Nephi Hannemann (February 6, 1945 – March 31, 2018) was an actor and singer of Samoan, German and English descent who appeared numerous times on Hawaii Five-O and One West Waikiki.

Biography
Nephi Hannemann was born in American Samoa to Gustav Hannemann and Faiaso Soliai Hannemann. His brother is Mufi Hannemann, the 12th Mayor of City and County of Honolulu.

Hannemann was one of seven children, four boys and three girls. His mother was the daughter of notable Samoan chiefs, with a type of royal heritage.
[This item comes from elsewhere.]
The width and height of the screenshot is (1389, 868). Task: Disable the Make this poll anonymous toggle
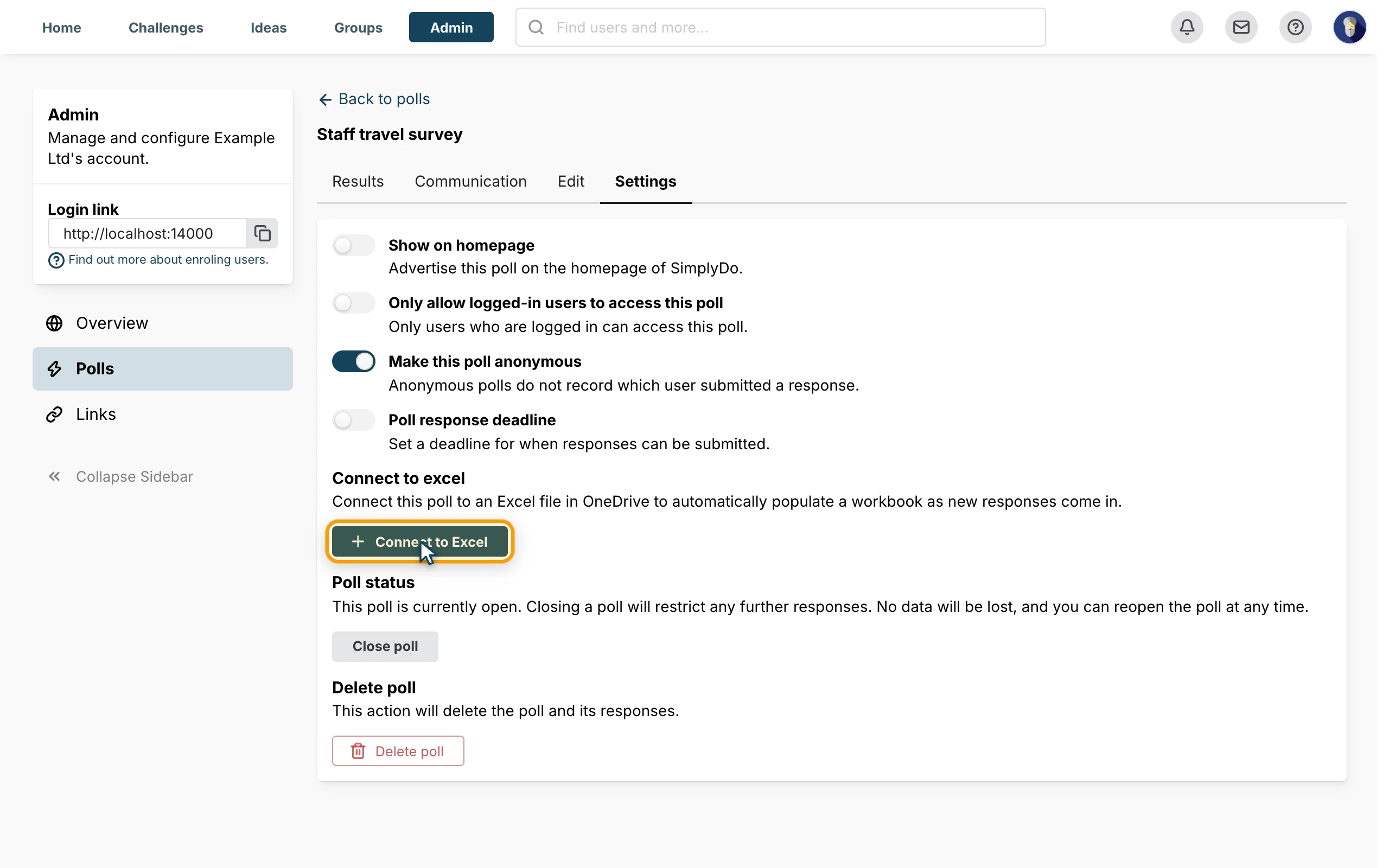click(x=354, y=361)
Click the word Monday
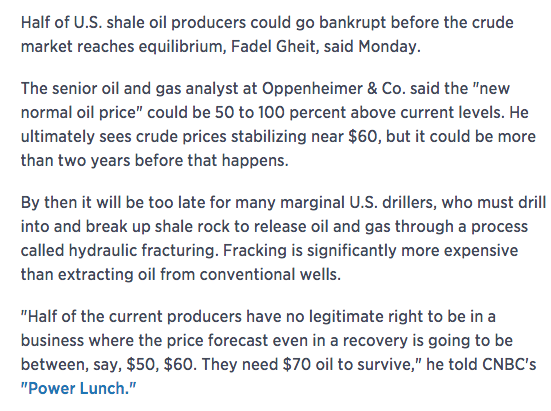Viewport: 551px width, 411px height. (x=389, y=46)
He had German heritage on the side of his father, Gustav.

Hannemann  was a member of the Church of Jesus Christ of Latter-day Saints.
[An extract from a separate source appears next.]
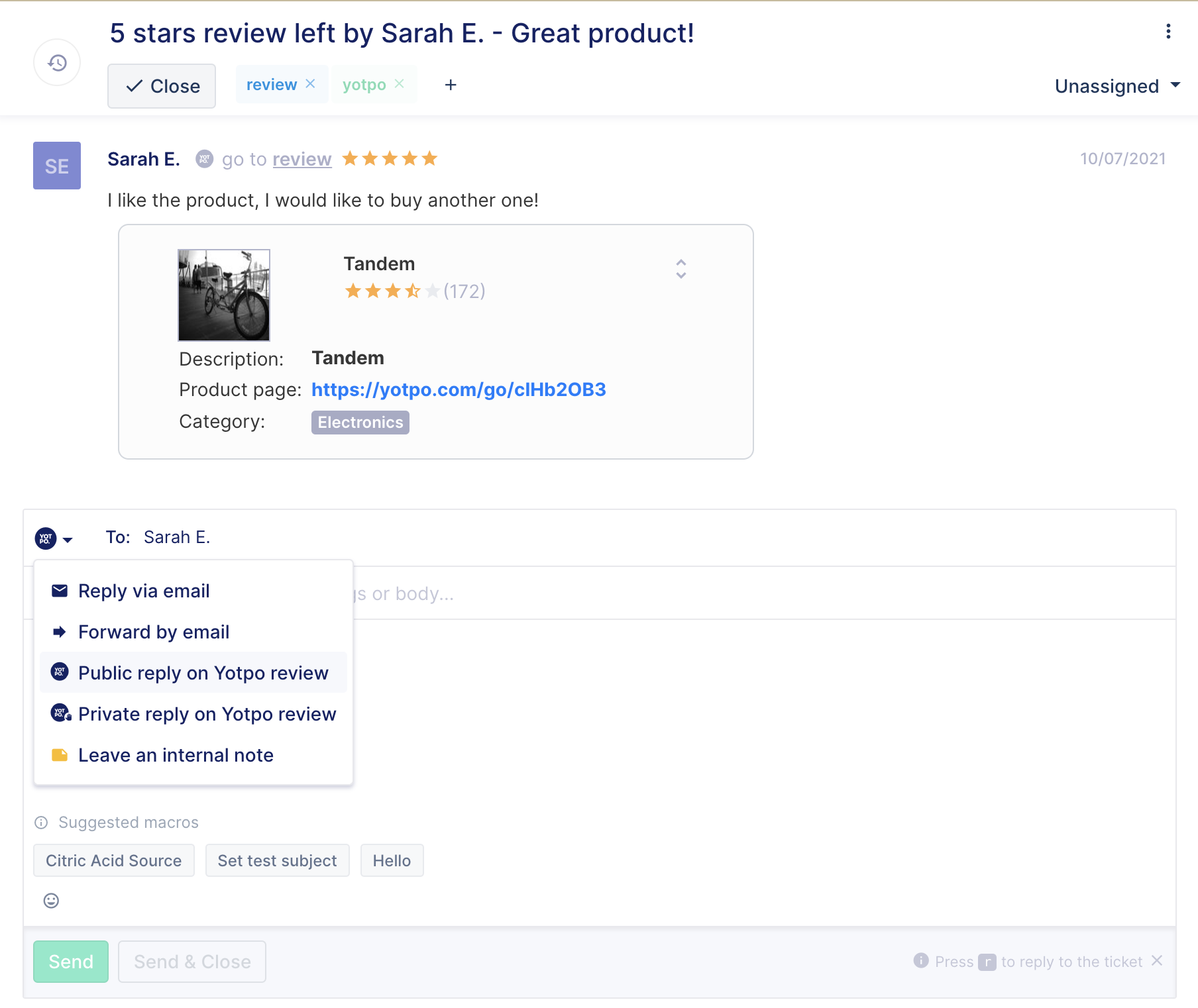The width and height of the screenshot is (1198, 1008).
Task: Open the yotpo.com product page link
Action: point(459,389)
He graduated from Farrington High School in 1962, and was a football player at Ricks College in Idaho and at the University of Hawaii at Manoa.

Hannemann died on March 31, 2018 in Los Angeles.

Entertainer
Besides acting, Hannemann was an accomplished singer and recording artist. He would provide entertainment at Democratic Party rallies, such as those attended by Governor George Ariyoshi and Hawaii State Senator Francis A. Wong.

At one time, he was said to have rivalled singer Don Ho in versatility.

Hannemann was working on a second album with Lani Kai but unfortunately, Lani died before its completion. He has an appearance on the LP album Invitation to Paradise ~ Polynesian Cultural Center, released by BMC in 1979.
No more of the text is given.